コナン系女子の追憶
怒らせたら怖いと有名な、まりえ(仮名)という女子がいた。
とはいえ、男子たちはみな恐れるというよりからかって、まりえのその反応を楽しんでいるようだった。
まりえは読書家だった。どちらかというと大人しいが、振る舞いに知性が感じられた。男子たちにからかわれても、ケガをさせない程度に蹴りの力を加減したり、空振らせているように見えた。
月に一度の席替えで、まりえが隣の席になった。僕もまりえも普段は無口な方で、普段あまり話すことはなかった。
小学校2年生ぐらいだったか、音楽室でピアニカの授業を受けている時に、まりえがインベンションのはじめの部分を弾いたのを聴いた。その後の放課か授業のときに、「おまえさっきあれ弾いてただろ、インベンションみたいなやつ。」と声を掛けた。「知ってるの?」とサッと言う。冷めた返事に思えたが、彼女が大抵このテンションで喋るのは知っていた。「習ってるからね」と彼女が続ける。兄弟のピアノを聴いてうっすらメロディと曲名を覚えていた僕には、授業中に隣の席の人間がそれを弾くとは思ってもおらず、それを聴いてかなり興奮していた。僕はその興奮を抑え、平静を装い、彼女のテンションに合わせて何かを話した。それがきっかけでたまに会話をするようになる。
ある時、たしか国語の授業かなんかで戦争の話が出てきたときだったと思うが、まりえが独り言をブツブツ言い始めた。
「昭和●●年、第二次世界大戦。戦闘機B-29が襲来し・・・」
そう語るまりえの眼鏡は、光って見えた。瞳が見えなかった。コナンかと思った。
「は?なにいってるの」
「知らないの?本とかに載ってるじゃん」
僕は彼女に憧れた。クラスには絵や工作、書道など何かに秀でた者は何人もいるが、そんなことより、彼女の大人びた知性に魅せられたのだった。彼女には敵わないと思ったが、いつか同じ立場で話したいと思った。
時が経ち、小学校5年生のころ、まりえと同じクラスになった。3年前コナン化しかけていたまりえは、変わらず大人びていた。小5ともなると、周囲の児童らも少しずつ自我が確立しつつあり、パッと見の様子では違いがわからない。しかしまりえと接するとわかる。彼女だけは、言動=本心ではない。言い換えるならば、まりえには他の奴らには無い、『何かを抱えている感』があるのだ。単純に、読書家だから知識が豊富なのか?想像力が豊かで物語を考えているのか?未来から来たのか?もしくは本当にコナンのように、見た目はこどもで頭脳は大人なのか?僕には答えがわからなかったが、その『つかみどころの無さ』が彼女の魅力であることは確かだった。

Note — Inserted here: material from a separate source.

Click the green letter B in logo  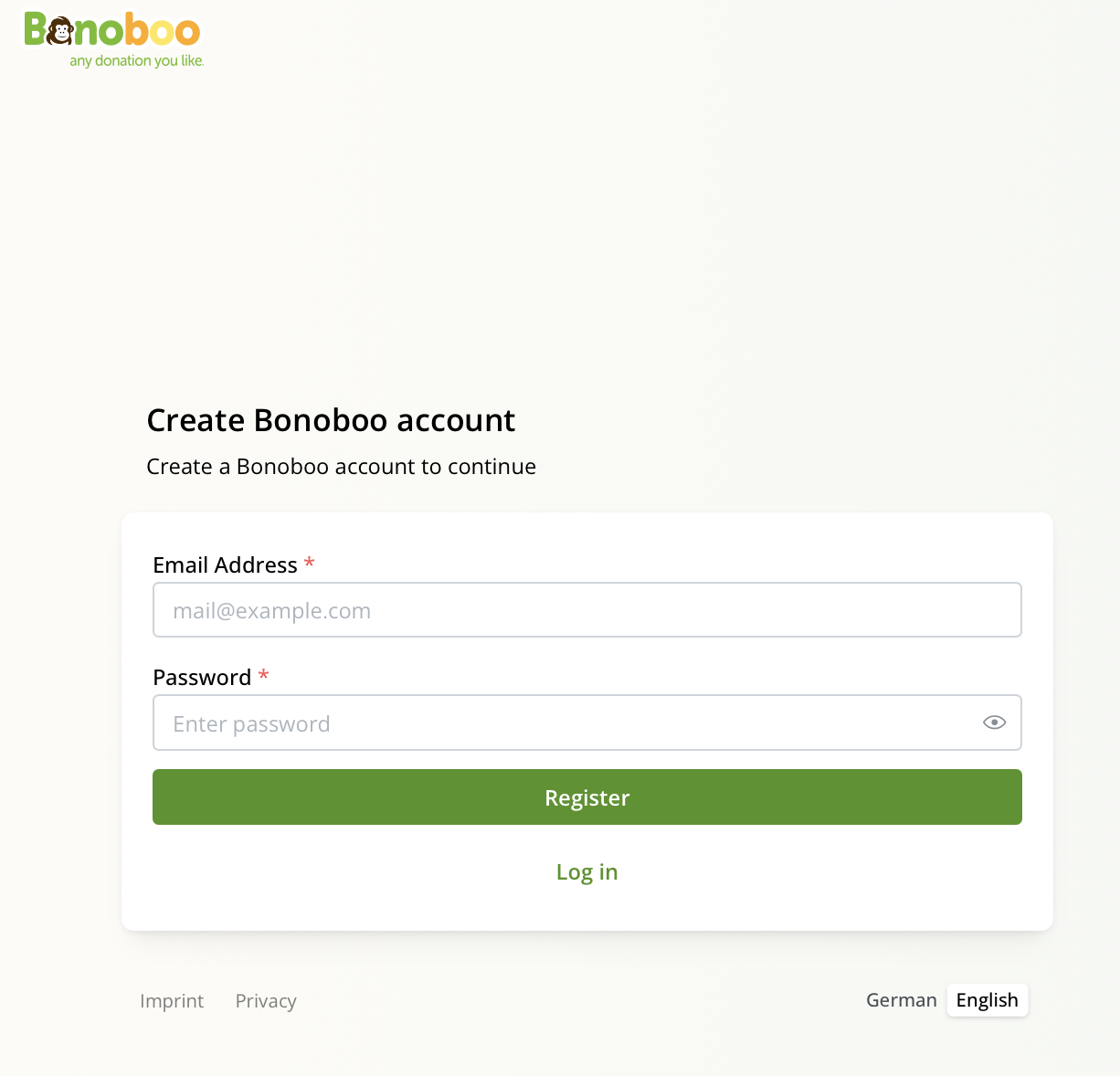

算数の時間、授業で難しい問題が出て、隣の席に座っていたまりえと、「〇〇が答え?」「いや△△でしょう」と口論になった。普段はそんなに話すわけでもないが、考え方や式の計算を話し合い、ここがこうだからこうなるはず・・・と話した。結果、どちらが正しかったかは覚えていないのだが、まりえと対等に、真剣に話せたことがとても嬉しかったのを覚えている。
正直に言えば、あの頃僕はまりえのことが好きだったと思う。が、それは恋かと言われると、それもまた違うような気がする。知的で、ミステリアスな彼女に対する憧れが強く、『こんな人と討論や研究をしたい』という欲求に近い。つまり、恋愛関係を超えた友人として、一人の人間として惹かれていたのだ。
結局、私はまりえにそんな気持ちを抱いたまま、小学校を卒業し、中学以降、関わることはなかった。
それでもいつも心の奥には、メガネを光らせたまりえがいた。今振り返ると、彼女ともう少し関わったり、告白するような人生があってもおかしくなかったと思う。
もしかしたら、僕は無意識の内にまりえを知ることができないルートに進み、永久の空間の中に「ミステリアスで知的な彼女」を封印しておいたのかもしれない。